Progress towards understanding disease mechanisms in small vertebrate models of neuronal ceroid lipofuscinosis

• Published in: Biochimica et biophysica acta Vol. 1762; no. 10; pp. 873 - 889
• Main Authors: Cooper, Jonathan D., Russell, Claire, Mitchison, Hannah M.
• Format: Journal Article
• Language: English
• Published: Netherlands Elsevier B.V 01.10.2006
• Subjects: Animals; Animals, Genetically Modified; Animals, Newborn; Batten disease; Cathepsins - genetics; Disease Models, Animal; Disease Progression; Humans; Lysosomal Membrane Proteins; Membrane Glycoproteins - genetics; Membrane Proteins - genetics; Mice; Molecular Chaperones - genetics; Mouse; Neurodegeneration; Neuroglia - pathology; Neuronal ceroid lipofuscinosis; Neuronal Ceroid-Lipofuscinoses - classification; Neuronal Ceroid-Lipofuscinoses - genetics; Neuronal Ceroid-Lipofuscinoses - immunology; Neuronal Ceroid-Lipofuscinoses - pathology; Neurons - pathology; Thiolester Hydrolases - genetics; Tripeptidyl-Peptidase 1; Zebrafish; Zebrafish - genetics; Model; Zebrafish; Neuronal ceroid lipofuscinosis; Mouse; Neurodegeneration; Batten disease
• ISSN: 0925-4439; 0006-3002; 1879-260X
• DOI: 10.1016/j.bbadis.2006.08.002

Model systems provide an invaluable tool for investigating the molecular mechanisms underlying the NCLs, devastating neurodegenerative disorders that affect the relatively inaccessible tissues of the central nervous system. These models have enabled the assessment of behavioural, pathological, cellular, and molecular abnormalities, and also allow for development and evaluation of novel therapies. This review highlights the relative advantages of the two available small vertebrate species, the mouse and zebrafish, in modelling NCL disease, summarising how these have been useful in NCL research and their potential for the development and testing of prospective disease treatments. A panel of mouse mutants is available representing all the cloned NCL gene disorders (Cathepsin D, CLN1, CLN2, CLN3, CLN5, CLN6, CLN8). These NCL mice all have progressive neurodegenerative phenotypes that closely resemble the pathology of human NCL. The analysis of these models has highlighted several novel aspects underlying NCL pathogenesis including the selective nature of neurodegeneration, evidence for glial responses that precede neuronal loss and identification of the thalamus as an important pathological target early in disease progression. Studies in mice have also highlighted an unexpected heterogeneity underlying NCL phenotypes, and novel potential NCL-like mouse models have been described including mice with mutations in cathepsins, CLC chloride channels, and other lysosome-related genes. These new models are likely to provide significant new information on the spectrum of NCL disease. Information on NCL mice is available in the NCL Mouse Model Database ( http://www.ucl.ac.uk/ncl-models/). There are homologs of most of the NCL genes in zebrafish, and NCL zebrafish models are currently in development. This model system provides additional advantages to those provided by NCL mouse models including high-throughput mutational, pharmacogenetic and therapeutic technique analyses. Mouse and zebrafish models are an important shared resource for NCL research, offering a unique possibility to dissect disease mechanisms and to develop therapeutic approaches.

◆ **Work to be completed**: From the abstract above on NCL models, write out the text between "Progress towards understanding" and "Mitchison, Hannah M.", inclusive, word for word.

◆ **Supplied material**:
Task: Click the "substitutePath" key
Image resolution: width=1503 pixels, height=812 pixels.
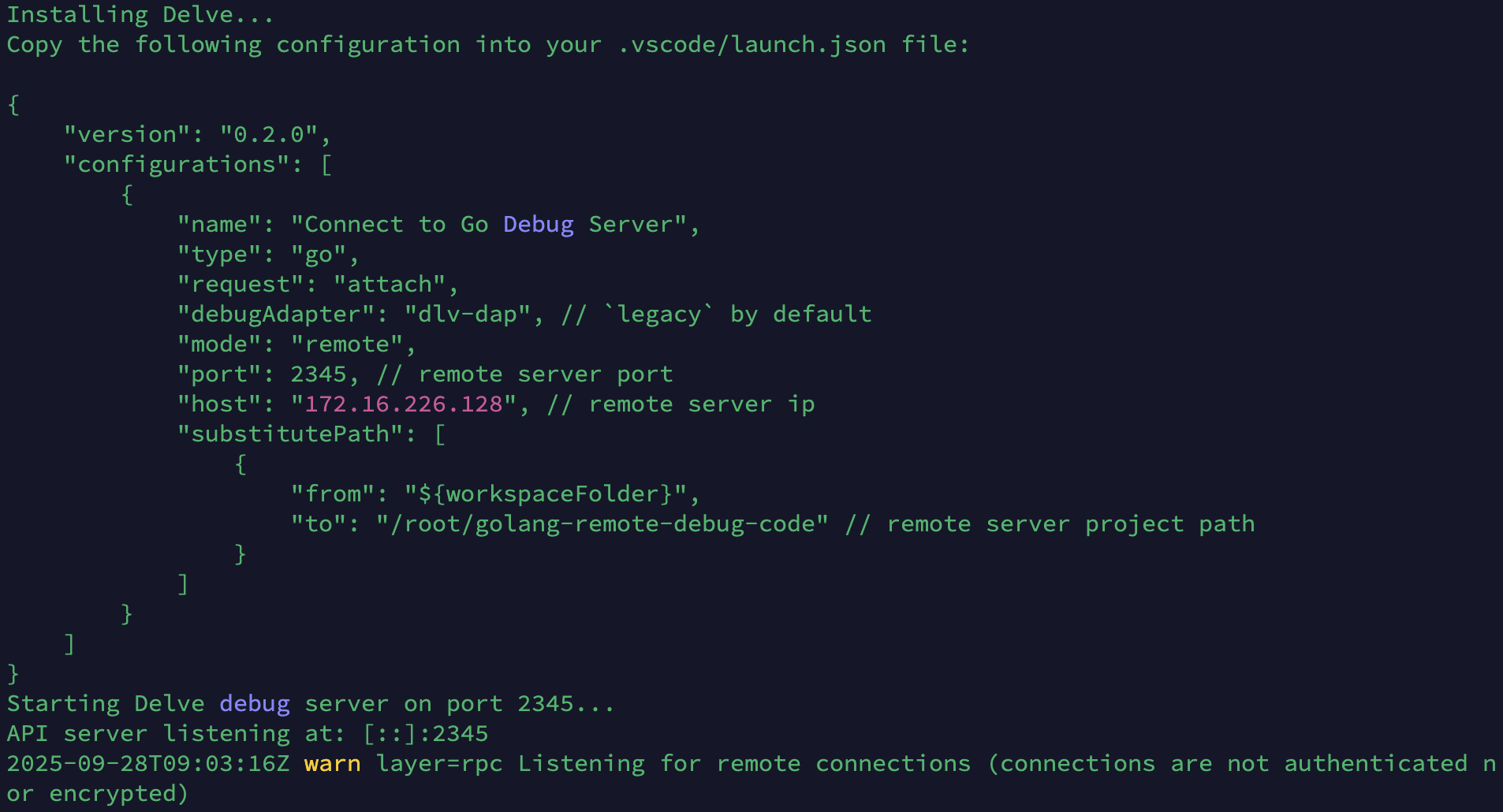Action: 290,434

---

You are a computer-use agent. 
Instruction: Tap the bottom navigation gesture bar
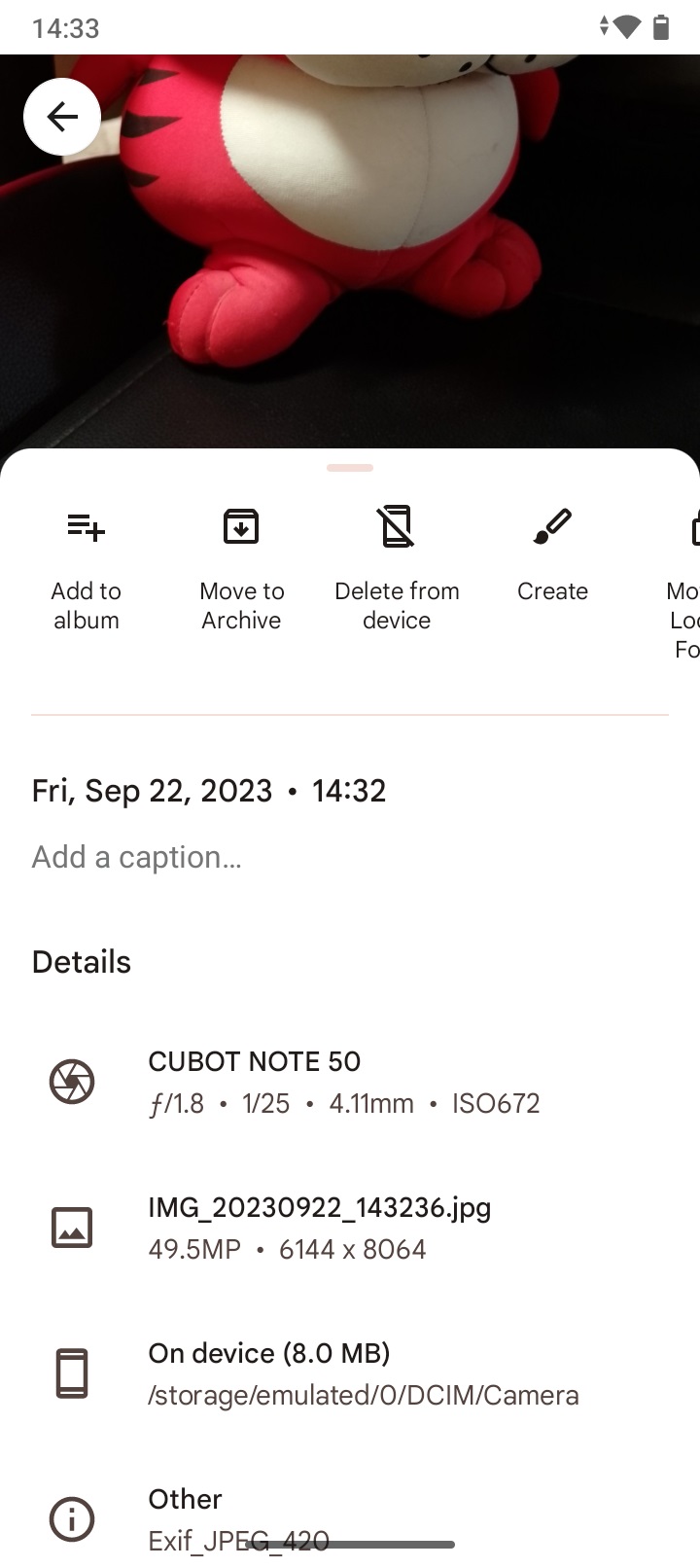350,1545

◆ **Output of the exercise**:
Progress towards understanding disease mechanisms in small vertebrate models of neuronal ceroid lipofuscinosis

• Published in: Biochimica et biophysica acta Vol. 1762; no. 10; pp. 873 - 889
• Main Authors: Cooper, Jonathan D., Russell, Claire, Mitchison, Hannah M.